- Text extract -
** Start **
A trumpet of warning to the Government unheeded for 70 years!

Sir Kier Starmer’s policy of getting tough on rioters will not dispel the discontent in the nation today because he has not understood the problem. As Dr Campbell Campbell-Jack said in his PT article last week, “The impact of mass immigration on working-class communities and the concerns it engenders are never addressed seriously or with understanding by the establishment.”

 

Windrush generation

I have been following the issues of immigration in Britain since the first boatload of mainly young men from Jamaica arrived in London aboard the Empire Windrush in 1948. In 1958 I wrote the first book to be published in the UK on modern race relations, coinciding with the Notting Hill riots in September that year. I had been living and working in the Notting Hill area of London since 1952. The book was called ‘Black-And-White In Harmony’ and it rapidly became a bestseller. I was a familiar figure among the immigrants, helping with practical issues such as housing and finding jobs as well as dealing with an abundance of personal problems.
 

Our house became locally known as the ‘Jamaican Labour Exchange’ ....


Finding jobs was not easy for a small number of men who could not, for example, read warning signs in a factory, so my wife, Monica, taught a literacy class at our church. Our house became locally known as the ‘Jamaican Labour Exchange’, but we loved having these people in our church congregation, with their strong faith and musical talents.

We had a brilliant quartet who we used in broadcasts from the church. I used to do a weekly programme on the BBC Overseas Service to the Caribbean – a sort of ‘Letter from London’, reporting on life among the migrant communities. I married probably 100 couples in six years. To one young couple who were homeless, we gave a week’s honeymoon in our home while we found a room for them to rent.

 

Lack of assistance

My major concern, right from the beginning, was that absolutely no provision was made for the newcomers. They were given no help at all in finding somewhere to live or to work, and no help or advice on living in Britain. I was constantly calling upon the Government to recognise both the physical issues and the cultural needs of people coming from rural areas of the Caribbean islands.

To be suddenly thrust onto the streets of a great city such as London with no preparation and no help or advice was a devastating experience for these young people. The first young men to step off that first boat had no friends in London and some even spent the first night on the streets.
 

I married probably 100 couples in six years. To one young couple who were homeless, we gave a week’s honeymoon in our home while we found a room for them to rent.
** End **
- Supplied data -
** Start **
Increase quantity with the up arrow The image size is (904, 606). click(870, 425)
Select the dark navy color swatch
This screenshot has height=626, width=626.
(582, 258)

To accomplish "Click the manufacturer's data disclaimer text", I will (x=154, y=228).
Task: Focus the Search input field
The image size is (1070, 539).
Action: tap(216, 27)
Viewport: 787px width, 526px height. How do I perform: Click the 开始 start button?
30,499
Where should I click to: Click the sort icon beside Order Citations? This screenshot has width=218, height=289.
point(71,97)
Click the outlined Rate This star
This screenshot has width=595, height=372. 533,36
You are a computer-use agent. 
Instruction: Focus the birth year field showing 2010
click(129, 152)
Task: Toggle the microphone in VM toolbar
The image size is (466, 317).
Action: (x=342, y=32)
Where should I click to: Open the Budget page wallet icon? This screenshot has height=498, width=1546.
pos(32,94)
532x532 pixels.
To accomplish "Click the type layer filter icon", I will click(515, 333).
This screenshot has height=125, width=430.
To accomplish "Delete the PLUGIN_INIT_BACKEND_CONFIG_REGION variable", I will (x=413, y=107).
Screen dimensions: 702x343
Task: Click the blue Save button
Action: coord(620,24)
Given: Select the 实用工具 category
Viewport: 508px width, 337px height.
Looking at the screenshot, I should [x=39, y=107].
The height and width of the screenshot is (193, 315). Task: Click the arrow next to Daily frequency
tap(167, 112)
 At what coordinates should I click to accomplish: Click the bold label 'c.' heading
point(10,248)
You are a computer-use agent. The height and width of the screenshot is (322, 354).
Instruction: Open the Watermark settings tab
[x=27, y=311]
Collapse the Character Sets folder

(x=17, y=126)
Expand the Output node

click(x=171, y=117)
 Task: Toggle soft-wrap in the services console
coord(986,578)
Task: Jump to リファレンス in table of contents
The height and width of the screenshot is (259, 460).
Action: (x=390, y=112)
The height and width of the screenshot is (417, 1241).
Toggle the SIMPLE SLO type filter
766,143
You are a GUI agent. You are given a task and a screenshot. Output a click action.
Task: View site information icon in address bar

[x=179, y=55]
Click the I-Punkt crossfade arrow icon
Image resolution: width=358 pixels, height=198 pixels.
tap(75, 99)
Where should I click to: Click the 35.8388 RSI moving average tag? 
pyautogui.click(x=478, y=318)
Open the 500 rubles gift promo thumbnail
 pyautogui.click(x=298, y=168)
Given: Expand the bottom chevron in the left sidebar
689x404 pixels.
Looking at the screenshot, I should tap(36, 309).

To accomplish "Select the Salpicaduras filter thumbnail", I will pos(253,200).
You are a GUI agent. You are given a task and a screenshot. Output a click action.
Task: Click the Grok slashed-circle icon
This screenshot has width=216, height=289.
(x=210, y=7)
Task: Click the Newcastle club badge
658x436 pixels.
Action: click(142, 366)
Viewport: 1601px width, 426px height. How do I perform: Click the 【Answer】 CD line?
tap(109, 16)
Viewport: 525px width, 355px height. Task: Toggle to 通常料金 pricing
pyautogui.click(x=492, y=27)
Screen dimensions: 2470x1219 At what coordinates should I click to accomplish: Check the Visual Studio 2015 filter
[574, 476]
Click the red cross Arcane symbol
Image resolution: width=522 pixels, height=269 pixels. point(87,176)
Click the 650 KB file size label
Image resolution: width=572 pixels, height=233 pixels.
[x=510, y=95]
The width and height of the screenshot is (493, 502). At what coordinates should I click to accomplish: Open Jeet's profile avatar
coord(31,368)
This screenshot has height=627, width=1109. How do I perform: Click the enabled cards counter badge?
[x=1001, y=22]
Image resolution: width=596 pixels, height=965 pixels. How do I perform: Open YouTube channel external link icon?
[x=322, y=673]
** End **
- Exercise 1 -
Answer these about the Windrush article, each on its own line:
(a) In what year did the Empire Windrush arrive in London?
(b) What was the title of the book published in 1958?
(c) Who taught the literacy class at the church?
- Exercise 2 -
Update the Windrush article by writing out everything from "To be suddenly" down to "on the streets." again, with "devastating" replaced by "overwhelming".
- Exercise 3 -
Translate this sentence from the Windrush article into Spanish: "I married probably 100 couples in six years."
Nothing here depends on the entries.

- Written solution 1 -
(a) 1948
(b) 'Black-And-White In Harmony'
(c) Monica

- Written solution 2 -
To be suddenly thrust onto the streets of a great city such as London with no preparation and no help or advice was a overwhelming experience for these young people. The first young men to step off that first boat had no friends in London and some even spent the first night on the streets.

- Written solution 3 -
Probablemente casé a 100 parejas en seis años.